Something like this:
list.Where(s => regex.IsMatch(s))
.GroupBy(s => regex.Match(s).Groups["num"].Value)
.Select(g => g.First())
You can give it a try with this sample:
public class Program
{
private static readonly Regex regex = new Regex(#"^(?<num>\d+)\.", RegexOptions.Compiled);
public static void Main()
{
var list = new [] {
"1.one",
"2. two",
"no number",
"2.duplicate",
"300. three hundred",
"4-ignore this"
};
var distinctWithNumbers = list.Where(s => regex.IsMatch(s))
.GroupBy(s => regex.Match(s).Groups["num"].Value)
.Select(g => g.First());
distinctWithNumbers.ToList().ForEach(Console.WriteLine);
Console.ReadKey();
}
}
You can try the approach it in this fiddle
As pointed by #orad in the comments, there is a Linq extension DistinctBy() in MoreLinq that could be used instead of grouping and then getting the first item in the group to eliminate the duplicates:
var distinctWithNumbers = list.Where(s => regex.IsMatch(s))

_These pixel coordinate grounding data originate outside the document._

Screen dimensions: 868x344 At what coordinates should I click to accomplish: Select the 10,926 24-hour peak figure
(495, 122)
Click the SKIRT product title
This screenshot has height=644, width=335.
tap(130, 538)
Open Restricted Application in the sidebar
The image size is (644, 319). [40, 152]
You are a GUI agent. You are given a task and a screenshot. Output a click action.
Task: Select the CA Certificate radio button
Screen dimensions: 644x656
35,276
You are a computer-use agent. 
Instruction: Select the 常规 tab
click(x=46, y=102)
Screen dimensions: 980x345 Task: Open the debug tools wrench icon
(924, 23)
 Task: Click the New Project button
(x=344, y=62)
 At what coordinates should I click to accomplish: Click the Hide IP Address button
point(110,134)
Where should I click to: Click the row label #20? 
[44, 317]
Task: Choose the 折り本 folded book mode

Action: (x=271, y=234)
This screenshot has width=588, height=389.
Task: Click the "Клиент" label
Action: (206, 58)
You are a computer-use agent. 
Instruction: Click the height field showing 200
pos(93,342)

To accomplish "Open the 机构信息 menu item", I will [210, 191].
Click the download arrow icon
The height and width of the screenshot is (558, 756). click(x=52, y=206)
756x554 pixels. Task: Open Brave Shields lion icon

.DistinctBy(s => regex.Match(s).Groups["num"].Value);
Try it in this fiddle
EDIT
If you want to use your comparer, you need to implement the GetHashCode so it uses the expression as well:
public int GetHashCode(T obj)
{
return _expr.Invoke(obj).GetHashCode();
}
Then you can use the comparer with a lambda function that takes a string and gets the number using the regex:
var comparer = new GenericCompare<string>(s => regex.Match(s).Groups["num"].Value);
var distinctWithNumbers = list.Where(s => regex.IsMatch(s)).Distinct(comparer);
I have created another fiddle with this approach.
Using lookahead regex
You can use any of these 2 approaches with the regex #"^\d+(?=\.)".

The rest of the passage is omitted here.